WORK ITEM =>
Where in the entries below does "Tick" appear? Copy every line that has it.

THE DATA: Begin

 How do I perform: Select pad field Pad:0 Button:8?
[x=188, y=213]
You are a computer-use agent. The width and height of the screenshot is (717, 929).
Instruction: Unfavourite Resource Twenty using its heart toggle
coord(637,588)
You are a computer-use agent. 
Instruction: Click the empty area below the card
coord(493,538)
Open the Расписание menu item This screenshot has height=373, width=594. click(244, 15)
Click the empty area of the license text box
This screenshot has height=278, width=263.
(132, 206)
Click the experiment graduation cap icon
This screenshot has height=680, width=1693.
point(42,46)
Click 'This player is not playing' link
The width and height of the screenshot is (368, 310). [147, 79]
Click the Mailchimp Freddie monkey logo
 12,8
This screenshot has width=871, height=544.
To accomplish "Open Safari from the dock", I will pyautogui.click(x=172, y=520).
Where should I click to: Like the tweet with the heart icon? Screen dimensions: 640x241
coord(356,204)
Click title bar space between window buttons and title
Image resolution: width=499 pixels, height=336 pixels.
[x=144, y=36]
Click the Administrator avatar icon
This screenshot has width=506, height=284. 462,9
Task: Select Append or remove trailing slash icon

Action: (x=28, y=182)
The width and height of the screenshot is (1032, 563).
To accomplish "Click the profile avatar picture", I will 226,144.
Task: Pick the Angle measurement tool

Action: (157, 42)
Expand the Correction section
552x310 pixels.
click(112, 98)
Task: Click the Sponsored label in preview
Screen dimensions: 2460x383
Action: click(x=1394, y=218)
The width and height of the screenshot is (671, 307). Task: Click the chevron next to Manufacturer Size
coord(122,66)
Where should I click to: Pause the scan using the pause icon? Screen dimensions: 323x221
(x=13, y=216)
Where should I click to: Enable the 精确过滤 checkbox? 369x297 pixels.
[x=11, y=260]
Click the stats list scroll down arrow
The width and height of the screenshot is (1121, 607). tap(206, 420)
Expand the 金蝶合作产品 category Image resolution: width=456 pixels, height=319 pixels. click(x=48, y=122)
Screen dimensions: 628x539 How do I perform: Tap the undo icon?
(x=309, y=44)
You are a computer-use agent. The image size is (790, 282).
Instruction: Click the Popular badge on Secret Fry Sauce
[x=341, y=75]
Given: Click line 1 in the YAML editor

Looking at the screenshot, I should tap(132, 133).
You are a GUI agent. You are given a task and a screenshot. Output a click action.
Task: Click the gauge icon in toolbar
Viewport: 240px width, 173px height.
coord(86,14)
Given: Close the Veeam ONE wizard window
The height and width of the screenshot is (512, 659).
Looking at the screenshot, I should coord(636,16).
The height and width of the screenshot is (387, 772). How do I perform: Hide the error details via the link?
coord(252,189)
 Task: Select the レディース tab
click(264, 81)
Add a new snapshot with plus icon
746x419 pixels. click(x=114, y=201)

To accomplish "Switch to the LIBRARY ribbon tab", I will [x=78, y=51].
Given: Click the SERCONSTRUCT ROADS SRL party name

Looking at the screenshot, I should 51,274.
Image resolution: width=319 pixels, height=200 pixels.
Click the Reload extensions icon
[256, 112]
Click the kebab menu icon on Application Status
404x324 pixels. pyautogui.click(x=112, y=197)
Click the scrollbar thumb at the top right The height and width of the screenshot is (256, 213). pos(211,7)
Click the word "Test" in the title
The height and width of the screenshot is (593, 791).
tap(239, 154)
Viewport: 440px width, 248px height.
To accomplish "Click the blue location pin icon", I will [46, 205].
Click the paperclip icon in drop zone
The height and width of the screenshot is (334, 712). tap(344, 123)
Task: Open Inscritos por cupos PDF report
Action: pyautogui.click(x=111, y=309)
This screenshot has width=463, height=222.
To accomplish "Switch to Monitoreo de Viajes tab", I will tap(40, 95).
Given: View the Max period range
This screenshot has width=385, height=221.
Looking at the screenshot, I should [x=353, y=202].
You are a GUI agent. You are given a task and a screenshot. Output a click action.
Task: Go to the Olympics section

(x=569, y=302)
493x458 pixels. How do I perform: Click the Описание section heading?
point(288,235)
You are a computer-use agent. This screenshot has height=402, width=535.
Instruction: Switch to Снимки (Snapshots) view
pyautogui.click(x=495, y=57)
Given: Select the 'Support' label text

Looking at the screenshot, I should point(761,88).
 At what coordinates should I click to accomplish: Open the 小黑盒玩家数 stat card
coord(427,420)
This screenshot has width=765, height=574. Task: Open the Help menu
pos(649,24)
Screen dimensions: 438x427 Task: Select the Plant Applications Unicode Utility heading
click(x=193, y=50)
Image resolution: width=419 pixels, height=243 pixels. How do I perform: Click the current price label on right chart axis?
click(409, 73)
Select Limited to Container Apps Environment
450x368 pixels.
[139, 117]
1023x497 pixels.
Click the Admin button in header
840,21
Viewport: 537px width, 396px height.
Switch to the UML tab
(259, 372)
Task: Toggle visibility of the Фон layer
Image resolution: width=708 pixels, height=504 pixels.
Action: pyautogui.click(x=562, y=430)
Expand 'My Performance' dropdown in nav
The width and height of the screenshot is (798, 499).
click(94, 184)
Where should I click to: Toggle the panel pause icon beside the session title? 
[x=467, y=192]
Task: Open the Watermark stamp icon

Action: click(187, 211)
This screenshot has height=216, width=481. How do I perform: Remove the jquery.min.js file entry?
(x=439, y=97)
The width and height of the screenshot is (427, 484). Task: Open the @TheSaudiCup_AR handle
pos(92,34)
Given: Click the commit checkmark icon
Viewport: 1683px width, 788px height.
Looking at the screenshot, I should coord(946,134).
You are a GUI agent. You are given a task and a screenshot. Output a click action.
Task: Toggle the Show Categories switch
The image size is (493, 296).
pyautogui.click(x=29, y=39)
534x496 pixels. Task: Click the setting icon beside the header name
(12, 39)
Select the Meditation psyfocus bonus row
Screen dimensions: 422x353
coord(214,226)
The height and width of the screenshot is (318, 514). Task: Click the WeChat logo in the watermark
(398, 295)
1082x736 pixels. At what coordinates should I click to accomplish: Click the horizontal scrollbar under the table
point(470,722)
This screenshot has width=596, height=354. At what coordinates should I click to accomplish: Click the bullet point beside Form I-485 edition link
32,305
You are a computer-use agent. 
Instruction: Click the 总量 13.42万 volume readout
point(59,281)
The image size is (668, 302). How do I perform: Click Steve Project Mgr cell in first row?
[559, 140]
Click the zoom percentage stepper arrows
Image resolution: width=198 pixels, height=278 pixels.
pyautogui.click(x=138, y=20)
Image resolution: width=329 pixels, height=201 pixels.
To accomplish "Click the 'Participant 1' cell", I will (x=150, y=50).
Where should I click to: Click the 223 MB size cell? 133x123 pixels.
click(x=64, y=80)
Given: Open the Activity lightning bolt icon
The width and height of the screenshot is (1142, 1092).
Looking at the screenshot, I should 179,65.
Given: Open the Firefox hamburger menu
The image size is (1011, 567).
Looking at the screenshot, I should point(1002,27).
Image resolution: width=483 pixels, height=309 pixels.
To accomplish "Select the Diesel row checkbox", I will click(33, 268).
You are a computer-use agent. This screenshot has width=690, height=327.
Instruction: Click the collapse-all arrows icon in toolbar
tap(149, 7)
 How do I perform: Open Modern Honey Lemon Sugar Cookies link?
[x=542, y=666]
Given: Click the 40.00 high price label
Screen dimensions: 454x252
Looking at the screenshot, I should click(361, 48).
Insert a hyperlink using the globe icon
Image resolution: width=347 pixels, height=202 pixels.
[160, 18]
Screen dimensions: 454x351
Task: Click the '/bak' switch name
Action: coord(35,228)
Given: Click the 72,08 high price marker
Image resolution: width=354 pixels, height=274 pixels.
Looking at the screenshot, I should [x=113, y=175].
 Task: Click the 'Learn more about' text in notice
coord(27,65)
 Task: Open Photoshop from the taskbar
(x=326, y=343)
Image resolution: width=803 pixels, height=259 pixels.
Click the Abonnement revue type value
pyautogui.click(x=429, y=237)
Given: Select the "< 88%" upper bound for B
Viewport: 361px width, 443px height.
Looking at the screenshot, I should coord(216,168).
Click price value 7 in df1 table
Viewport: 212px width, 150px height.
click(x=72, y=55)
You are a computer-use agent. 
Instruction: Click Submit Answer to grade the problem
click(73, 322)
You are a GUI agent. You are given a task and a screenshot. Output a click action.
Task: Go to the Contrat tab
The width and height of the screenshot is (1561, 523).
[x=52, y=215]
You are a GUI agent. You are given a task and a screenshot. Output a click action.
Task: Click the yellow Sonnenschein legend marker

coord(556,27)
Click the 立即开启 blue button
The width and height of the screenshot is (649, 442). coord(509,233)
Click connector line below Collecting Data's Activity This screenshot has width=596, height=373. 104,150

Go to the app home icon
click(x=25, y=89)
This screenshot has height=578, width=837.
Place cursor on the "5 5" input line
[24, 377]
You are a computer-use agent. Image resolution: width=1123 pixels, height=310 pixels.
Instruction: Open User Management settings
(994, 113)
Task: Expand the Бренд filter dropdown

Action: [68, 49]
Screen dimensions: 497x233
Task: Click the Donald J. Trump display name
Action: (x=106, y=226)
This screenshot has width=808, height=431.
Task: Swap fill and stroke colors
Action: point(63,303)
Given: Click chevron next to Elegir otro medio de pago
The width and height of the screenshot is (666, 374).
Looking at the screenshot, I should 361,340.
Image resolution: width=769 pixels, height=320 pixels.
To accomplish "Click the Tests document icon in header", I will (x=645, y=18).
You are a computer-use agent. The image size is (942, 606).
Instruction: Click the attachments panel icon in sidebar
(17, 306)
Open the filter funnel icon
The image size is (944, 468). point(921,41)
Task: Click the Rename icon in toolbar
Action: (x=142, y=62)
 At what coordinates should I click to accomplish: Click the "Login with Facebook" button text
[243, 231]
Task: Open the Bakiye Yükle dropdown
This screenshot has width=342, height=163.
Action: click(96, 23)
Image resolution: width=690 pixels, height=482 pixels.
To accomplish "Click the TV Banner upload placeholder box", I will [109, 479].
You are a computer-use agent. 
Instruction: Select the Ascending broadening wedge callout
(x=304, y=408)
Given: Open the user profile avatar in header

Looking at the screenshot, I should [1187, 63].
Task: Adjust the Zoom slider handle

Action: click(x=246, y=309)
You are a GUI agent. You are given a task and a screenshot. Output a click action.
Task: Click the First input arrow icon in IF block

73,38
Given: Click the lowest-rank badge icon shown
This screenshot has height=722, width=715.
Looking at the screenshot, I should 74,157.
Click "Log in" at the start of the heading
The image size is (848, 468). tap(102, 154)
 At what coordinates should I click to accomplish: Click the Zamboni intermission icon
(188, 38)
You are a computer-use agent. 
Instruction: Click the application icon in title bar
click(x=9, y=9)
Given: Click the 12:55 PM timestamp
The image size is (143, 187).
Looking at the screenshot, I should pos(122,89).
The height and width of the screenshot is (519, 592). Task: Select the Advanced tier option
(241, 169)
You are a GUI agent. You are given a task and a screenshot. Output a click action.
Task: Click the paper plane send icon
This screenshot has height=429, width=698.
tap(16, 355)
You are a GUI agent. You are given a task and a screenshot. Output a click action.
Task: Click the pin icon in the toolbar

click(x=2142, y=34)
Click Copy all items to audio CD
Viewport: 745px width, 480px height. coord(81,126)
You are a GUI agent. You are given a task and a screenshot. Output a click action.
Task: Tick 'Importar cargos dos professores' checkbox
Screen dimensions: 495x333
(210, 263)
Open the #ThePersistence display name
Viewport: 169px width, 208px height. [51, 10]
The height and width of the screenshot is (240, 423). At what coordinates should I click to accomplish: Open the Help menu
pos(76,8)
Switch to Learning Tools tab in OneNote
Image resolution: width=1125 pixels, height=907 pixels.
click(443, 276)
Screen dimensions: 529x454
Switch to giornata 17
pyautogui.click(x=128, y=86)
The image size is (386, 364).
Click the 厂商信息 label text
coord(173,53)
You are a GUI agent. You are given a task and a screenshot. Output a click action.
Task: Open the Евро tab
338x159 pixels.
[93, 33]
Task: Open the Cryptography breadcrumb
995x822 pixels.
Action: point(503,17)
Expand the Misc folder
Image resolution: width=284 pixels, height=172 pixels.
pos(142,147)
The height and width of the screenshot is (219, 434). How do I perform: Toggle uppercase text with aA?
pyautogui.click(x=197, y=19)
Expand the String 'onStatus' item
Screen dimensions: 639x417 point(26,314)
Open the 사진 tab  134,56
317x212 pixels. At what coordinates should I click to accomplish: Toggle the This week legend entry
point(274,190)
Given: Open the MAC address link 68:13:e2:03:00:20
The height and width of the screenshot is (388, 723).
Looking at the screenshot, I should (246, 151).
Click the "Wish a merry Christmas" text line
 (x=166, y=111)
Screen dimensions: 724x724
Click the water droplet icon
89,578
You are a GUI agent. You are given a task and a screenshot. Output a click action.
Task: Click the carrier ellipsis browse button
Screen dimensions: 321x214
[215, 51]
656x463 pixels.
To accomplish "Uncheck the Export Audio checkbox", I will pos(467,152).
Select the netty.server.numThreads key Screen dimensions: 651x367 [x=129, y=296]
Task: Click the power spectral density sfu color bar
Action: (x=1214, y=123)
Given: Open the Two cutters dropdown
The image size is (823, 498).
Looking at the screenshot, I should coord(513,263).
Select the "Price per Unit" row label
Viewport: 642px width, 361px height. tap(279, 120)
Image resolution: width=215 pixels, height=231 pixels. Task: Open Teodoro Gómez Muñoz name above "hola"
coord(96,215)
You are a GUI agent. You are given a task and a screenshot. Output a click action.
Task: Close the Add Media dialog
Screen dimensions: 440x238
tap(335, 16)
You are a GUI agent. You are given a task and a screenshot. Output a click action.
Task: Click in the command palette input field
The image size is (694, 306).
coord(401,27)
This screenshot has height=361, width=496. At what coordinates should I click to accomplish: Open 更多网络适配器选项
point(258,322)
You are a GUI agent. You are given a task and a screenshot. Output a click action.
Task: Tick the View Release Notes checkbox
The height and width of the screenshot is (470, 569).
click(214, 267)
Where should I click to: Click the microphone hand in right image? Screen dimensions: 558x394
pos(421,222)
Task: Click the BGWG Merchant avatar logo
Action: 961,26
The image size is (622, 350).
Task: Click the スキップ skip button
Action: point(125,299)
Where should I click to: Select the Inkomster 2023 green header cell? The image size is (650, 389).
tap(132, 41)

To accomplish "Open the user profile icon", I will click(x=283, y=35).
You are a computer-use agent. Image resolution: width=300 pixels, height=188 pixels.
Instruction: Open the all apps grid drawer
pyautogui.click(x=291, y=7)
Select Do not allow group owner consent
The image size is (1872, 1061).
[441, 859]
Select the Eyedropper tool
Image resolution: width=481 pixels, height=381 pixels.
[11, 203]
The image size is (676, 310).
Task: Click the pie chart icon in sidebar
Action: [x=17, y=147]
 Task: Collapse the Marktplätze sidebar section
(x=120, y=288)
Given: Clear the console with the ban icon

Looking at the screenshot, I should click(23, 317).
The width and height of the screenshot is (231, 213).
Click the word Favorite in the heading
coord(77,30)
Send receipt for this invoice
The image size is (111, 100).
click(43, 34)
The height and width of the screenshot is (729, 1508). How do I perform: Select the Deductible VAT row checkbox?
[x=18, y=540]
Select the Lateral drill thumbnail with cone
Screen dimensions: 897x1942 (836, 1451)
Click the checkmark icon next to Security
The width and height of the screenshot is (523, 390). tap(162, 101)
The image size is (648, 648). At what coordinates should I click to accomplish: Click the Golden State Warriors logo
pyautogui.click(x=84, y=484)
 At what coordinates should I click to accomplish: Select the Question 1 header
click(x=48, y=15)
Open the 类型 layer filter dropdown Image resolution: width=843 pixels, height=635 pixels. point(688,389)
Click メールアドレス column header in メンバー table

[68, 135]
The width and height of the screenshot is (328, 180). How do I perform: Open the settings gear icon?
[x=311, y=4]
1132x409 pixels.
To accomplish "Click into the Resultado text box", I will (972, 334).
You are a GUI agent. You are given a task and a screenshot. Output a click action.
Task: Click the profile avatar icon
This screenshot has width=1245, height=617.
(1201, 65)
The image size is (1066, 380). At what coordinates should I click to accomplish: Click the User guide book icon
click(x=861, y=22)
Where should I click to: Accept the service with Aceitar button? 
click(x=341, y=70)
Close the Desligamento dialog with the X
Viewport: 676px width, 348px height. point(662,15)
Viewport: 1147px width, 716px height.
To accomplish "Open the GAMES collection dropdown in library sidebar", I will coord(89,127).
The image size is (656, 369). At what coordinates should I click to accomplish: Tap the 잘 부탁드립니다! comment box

THE DATA: End

RESPONSE TO THIS EXERCISE =>
Task: Tick 'Importar cargos dos professores' checkbox
Task: Tick the View Release Notes checkbox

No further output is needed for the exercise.